Furthermore, as Christians, we have to acknowledge that whenever fallen finite people act on what they perceive to be in their best interest, the frequently err. Erroneous decisions are also processed into the market feedback loop. Economic outcomes will reflect these values. A frequent inclination is to propose government solutions that will “even out” the bad market outcomes. But this inclination frequently fails to account for the fact that governments are made up of the same fallen finite people trying to manage incomprehensibly complex and dynamic markets with insufficient information using a process that is oriented toward compromise positions between power brokers. It often doesn’t result in the best “common good” either. Our real choice is between fallen finite people with decentralized power participating in a markets that efficiently produce good and bad, or fallen finite people with centralized coercive power who answer to political (not economic or ethical) pressures. In short, perfect outcomes are not possible.
What is challenging is that we believe human beings have inestimable value beyond their economic capacities. We’re unwilling to leave people completely at the mercy economic outcomes. We realize that some of us occasionally make imprudent decisions. Some us are harmed by circumstances that are beyond our control. Others of us may be (temporarily or permanently) without the physical or mental capacities needed to produce something for economic exchange. We are morally compelled to devote resources to nurture fundamental capacities in those needing nurture. We are compelled to aid those who can’t participate in economic activity at all. The caregivers in both cases frequently need our economic support as well. So how will we provide this care?
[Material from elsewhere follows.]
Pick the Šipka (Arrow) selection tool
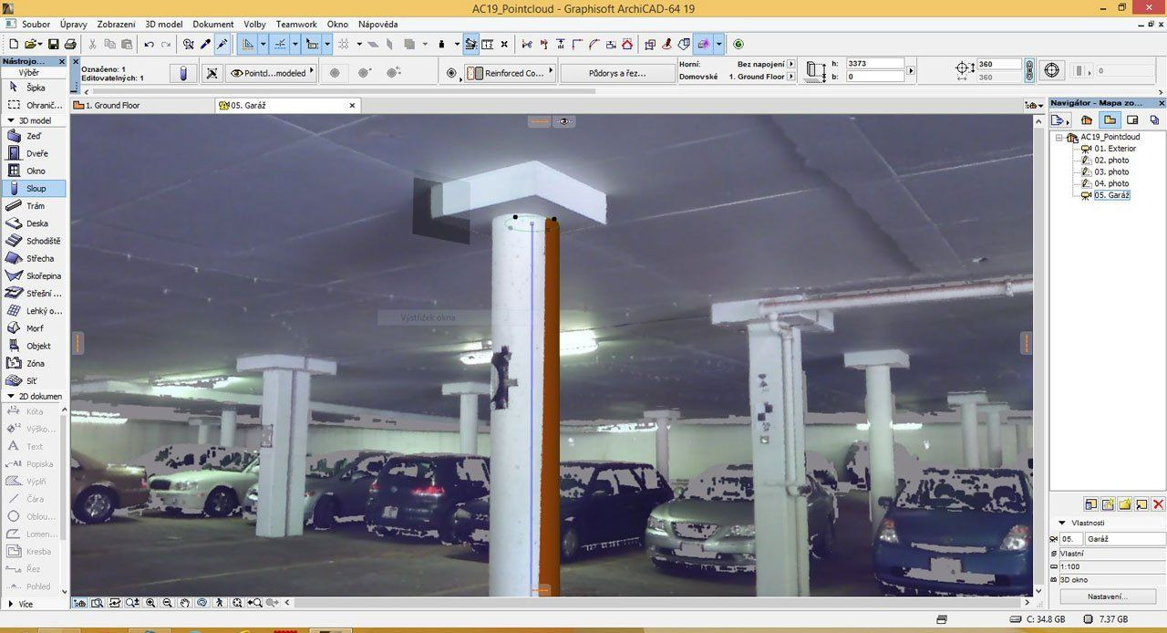Screen dimensions: 1167x633 [x=33, y=88]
And here is a related question: Where does someone learn to practice benevolence and internalize benevolence as a virtue? If we are nothing but a society of individuals engaging each other purely as parties to market transactions, then where will we learn to include others in our consideration of what is truly in our self-interest? Where will we learn the virtues of love and compassion that motivates us to devote a portion of our resources toward those who are in hardship or are without the capacities to participate in the economy? I want to suggest that the answer is in small benevolence oriented communes. You might call them families.